「イエスに癒され、利己主義から抜け出そう」教皇、日曜の集い
教皇フランシスコは、バチカンで9月9日(日)、正午の祈りを巡礼者と共に唱えられた。
祈りの前に、教皇はこの日の福音朗読箇所、イエスが耳が聞こえず舌の回らない人を癒すエピソード(マルコ7,31-37)をテーマに、説教を行われた。
このエピソードでは、ガリラヤ湖に来られたイエスのもとに、人々が耳が聞こえず舌の回らない人を連れて来て、その上に手を置いてくださるようにと願った(参照:マルコ7,31)。
教皇は、イエスがこの人だけを群衆の中から連れ出されたことに注目。
イエスがいつも目立たないように行動し、人々を驚かせるのを望まないのは、人気や成功を求めるのではなく、人々の善だけを望んでおられるからであると話された。

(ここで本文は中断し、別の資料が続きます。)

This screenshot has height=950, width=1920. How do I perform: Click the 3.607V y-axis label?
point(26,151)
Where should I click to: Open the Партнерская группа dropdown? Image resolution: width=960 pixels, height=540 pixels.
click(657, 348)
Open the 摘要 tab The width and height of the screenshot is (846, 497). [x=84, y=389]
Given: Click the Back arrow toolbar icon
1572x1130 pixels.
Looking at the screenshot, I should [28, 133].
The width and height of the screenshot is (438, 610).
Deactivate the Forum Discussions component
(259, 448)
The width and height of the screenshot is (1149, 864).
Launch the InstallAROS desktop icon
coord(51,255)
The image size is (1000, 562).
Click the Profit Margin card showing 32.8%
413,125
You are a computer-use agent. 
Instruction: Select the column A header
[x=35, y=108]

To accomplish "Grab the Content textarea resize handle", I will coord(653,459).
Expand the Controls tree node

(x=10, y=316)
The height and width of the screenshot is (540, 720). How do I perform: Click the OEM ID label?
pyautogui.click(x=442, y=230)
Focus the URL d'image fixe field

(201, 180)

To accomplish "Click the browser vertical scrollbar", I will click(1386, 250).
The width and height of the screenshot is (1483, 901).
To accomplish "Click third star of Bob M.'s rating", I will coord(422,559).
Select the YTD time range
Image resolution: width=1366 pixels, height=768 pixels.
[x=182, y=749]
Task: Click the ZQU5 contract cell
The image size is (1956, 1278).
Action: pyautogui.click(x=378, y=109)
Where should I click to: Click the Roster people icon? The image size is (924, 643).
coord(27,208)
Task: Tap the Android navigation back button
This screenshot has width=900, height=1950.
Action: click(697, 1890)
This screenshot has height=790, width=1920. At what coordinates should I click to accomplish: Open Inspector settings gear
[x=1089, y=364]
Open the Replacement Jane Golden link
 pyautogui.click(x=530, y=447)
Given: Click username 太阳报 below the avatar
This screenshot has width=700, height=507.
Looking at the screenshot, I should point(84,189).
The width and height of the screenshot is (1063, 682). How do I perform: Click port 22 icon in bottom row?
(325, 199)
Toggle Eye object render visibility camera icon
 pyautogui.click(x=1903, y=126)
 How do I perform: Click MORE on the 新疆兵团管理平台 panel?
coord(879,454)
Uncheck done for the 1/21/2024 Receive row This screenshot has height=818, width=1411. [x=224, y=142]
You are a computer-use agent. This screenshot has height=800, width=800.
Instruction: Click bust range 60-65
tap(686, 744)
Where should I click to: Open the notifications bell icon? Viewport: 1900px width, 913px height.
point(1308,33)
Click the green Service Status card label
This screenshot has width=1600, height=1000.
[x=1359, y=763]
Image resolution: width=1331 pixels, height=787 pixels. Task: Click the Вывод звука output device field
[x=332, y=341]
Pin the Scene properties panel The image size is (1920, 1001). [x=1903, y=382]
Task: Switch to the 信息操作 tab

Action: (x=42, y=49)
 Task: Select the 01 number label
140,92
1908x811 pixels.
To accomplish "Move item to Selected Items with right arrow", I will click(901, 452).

教皇は、イエスのこの態度は、良いことは人々の前で見せびらかすのではなく、静かに、沈黙のうちに行うべきであると教えてくれる、と語られた。
イエスはこの人を離れた所に連れ出すと、指をこの人の両耳に差し入れ、唾をつけてその舌に触れられた(参照:同7,33)。
教皇は、イエスのこの行為に、神の御子の受肉の神秘を観想。
神の御子は人となられ、人間の現実の中に入られた。そのために、ある一人の人間の痛ましい状況を理解され、その癒しの行為をもって、すべての人類をも癒される、と説かれた。
同時に、イエスはこの奇跡が、御父とご自身の一致ゆえに可能であることを分からせるため、天を仰いで、深く息をつき、その人に向かって、「エッファタ」、すなわち「開け」と言われた(参照:同7,34)。
すると、その人はただちに癒され、耳が開き、舌のもつれが解け、はっきり話すことができるようになった(参照:同7,35)。
彼にとってこの癒しは、他人と世界に対して自分を開くことであったと、教皇は話された。
教皇は福音書のこのエピソードに、「二つの癒し」を指摘。
それは、第一に病気と肉体的苦しみからの癒しであり、もう一つは「怖れ」からの癒しであると語られた。
「怖れ」は、わたしたちに病者や、苦しむ人、障害のある人を疎外させ、病気や苦しみ、困難に置かれた人々に対して、わたしたちの耳と口を閉ざしてしまう、と教皇は述べ、病者や苦しむ人を問題として捉えるのではなく、弱い立場の人々に連帯を示す機会と捉えるべきと説かれた。
教皇は、わたしたちも、耳を開き、言葉を取り戻すイエスの「エッファタ」に癒され、利己主義から抜け出し、苦しむ人や助けを求める人たちに心を開いていくよう呼びかけられた。